Doctoral Dissertation

Degree Name

Doctor of Philosophy (PhD)

College

Communication and Information

Department/School/Program

Communication

Faculty

Derek Lane

Faculty

Renee Kaufmann

Abstract

This dissertation seeks to heed the call for expansion of instructional communication research (ICR) beyond the undergraduate classroom and undergraduate learning objectives by exploring older learners and higher-order affective learning objectives. Legal professional identity development (LPID) is a discipline-specific type of higher-order affective learning that is conceptualized as a continuous nonlinear process that begins in law school and extends throughout a lawyer’s career, involving the internalization of the legal profession’s core values and norms and their integration with an evolving identity. Using a pragmatic ICR approach and a mixed-methods design, Phase 1 employed individual interviews and focus groups to investigate law students’ perceptions of the legal profession’s core values and norms, their relationship to LPID, and the messages and sources most influential in shaping identity development.
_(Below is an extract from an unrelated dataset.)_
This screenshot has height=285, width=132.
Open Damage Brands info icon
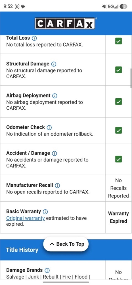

Thematic analysis revealed a great deal of uncertainty and reliance on the hidden curriculum, highlighting tensions between legal reasoning and moral clarity. Phase 2 utilized a cross-sectional survey to test three hypotheses predicting LPID and law student subjective well-being (SWB). Post hoc regression analysis identified depersonalization as a significant negative predictor of both LPID and SWB, while emotional labor was not a significant predictor. These findings underscore LPID as a multidimensional process shaped by social and emotional dynamics and suggest that interventions aimed at reducing depersonalization may simultaneously enhance LPID and law student well-being. In keeping with ICR’s tradition of providing practical recommendations for how educators can better approach communication in the context of learning, this dissertation encourages legal educators to adopt structured reflective writing, identity-focused case discussions, and structured mentorship programs into the formal curriculum to support LPID in compliance with ABA Standard 303-5. This study contributes to instructional communication scholarship by extending its scope to higher-order affective learning in professional education and provides actionable insights for legal educators seeking to foster healthy professional identity development.